When your server can't handle the load anymore, you have exactly two options:

Vertical Scaling — make the machine bigger

Upgrade your existing server. More CPU, more RAM, faster disk. Same machine, more power.

Simple — no code changes, no architecture changes
Has a hard ceiling — the biggest server money can buy still has limits
Single point of failure — one big machine is still one machine
Expensive — high-end hardware costs disproportionately more

Horizontal Scaling — add more machines

Run many average servers in parallel with a load balancer distributing traffic between them.

No ceiling — add as many servers as you need
No single point of failure — one dies, the others keep serving
Cheaper — commodity hardware scales linearly with cost
Complex — now you have a distributed system with all its problems

The industry default is horizontal scaling

Vertical scaling buys you time.

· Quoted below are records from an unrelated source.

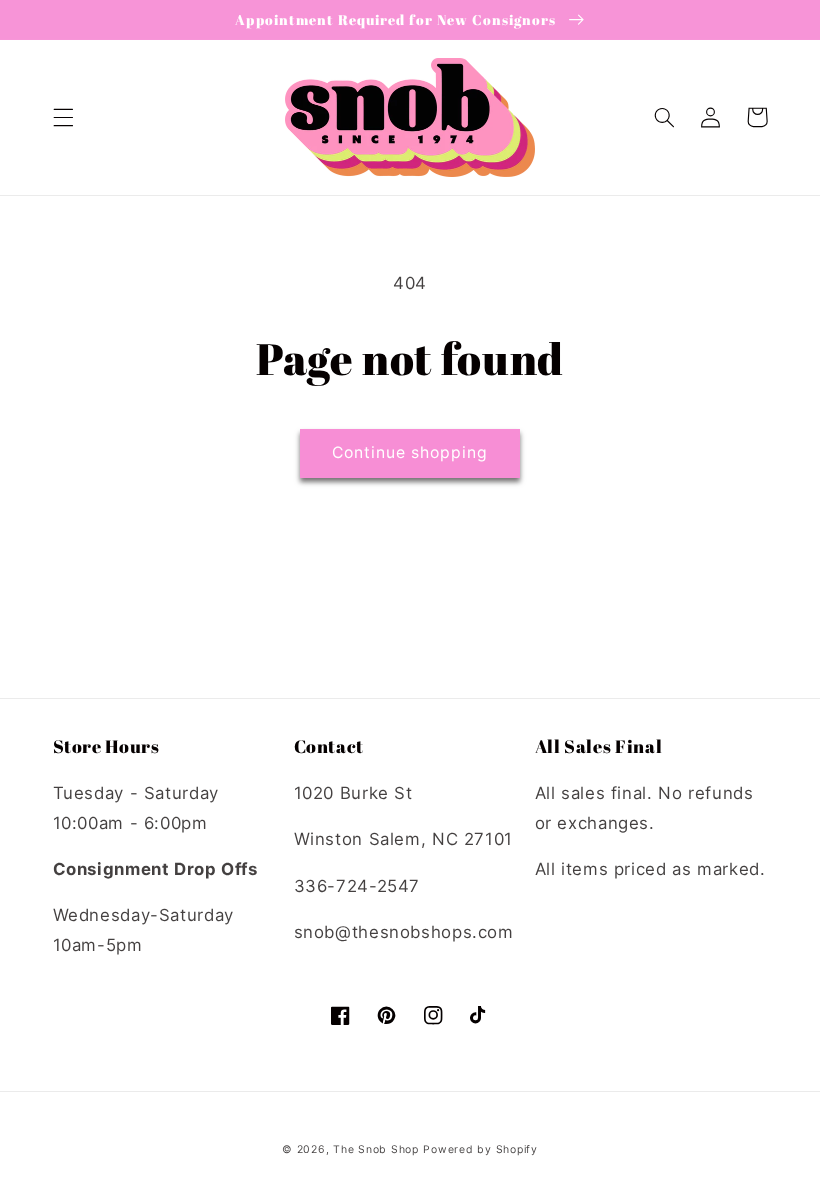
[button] (63, 117)
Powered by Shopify (480, 1149)
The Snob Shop (376, 1149)
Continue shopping (410, 452)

Horizontal scaling is the real answer.

What makes horizontal scaling hard — state#

If your servers are stateless — no memory between requests — horizontal scaling is trivial. Add more servers, put them behind a load balancer, done. Any server can handle any request.

The problem starts when servers are stateful — when they remember things. If user A's session is stored on Server 1 and the next request goes to Server 2 — Server 2 has no idea who they are.

The core challenge of scalability: move state out of your servers and into dedicated systems (databases, caches, message queues) so the servers themselves stay stateless and horizontally scalable.

The three bottlenecks you'll hit#

As traffic grows, bottlenecks appear in a predictable order:

1. CPU / App servers Too many requests, threads exhausted. Fix: add more app servers horizontally.

2. Database App servers scaled fine, but now they're all hammering one database. The DB becomes the bottleneck. Fix: read replicas, caching, sharding.

3. Network / Bandwidth Data volume grows so large that network throughput becomes the limit. Fix: CDNs, compression, smarter data transfer.

Each bottleneck requires a different solution. Scaling is not one decision — it's a sequence of decisions as each layer hits its limit.

Scaling is not just about traffic volume#

Load comes in different shapes:

Load type	Example	Scaling approach
More users, read-heavy	Social media, news feed	Read replicas, caching, CDN
Write-heavy	Logging, metrics, financial transactions	Sharding, message queues
Larger data	File hosting, video streaming	Object storage, CDN
Spiky traffic	Ticket sales, product launches	Auto-scaling, pre-warming

The scaling strategy depends on which type of load you're dealing with. A system handling 1M steady reads scales very differently from one handling 100k sudden writes.

The scalability moment in every interview#

After you draw the initial architecture, the interviewer will ask:

"Now what if this needs to handle 10x the traffic?"

Walk through it systematically: 1. Which component breaks first? 2. What do you do to it? 3. What breaks next?

Scalability is a sequence of bottleneck → fix → next bottleneck

Never say "I'd scale the whole system." Always identify the specific bottleneck first.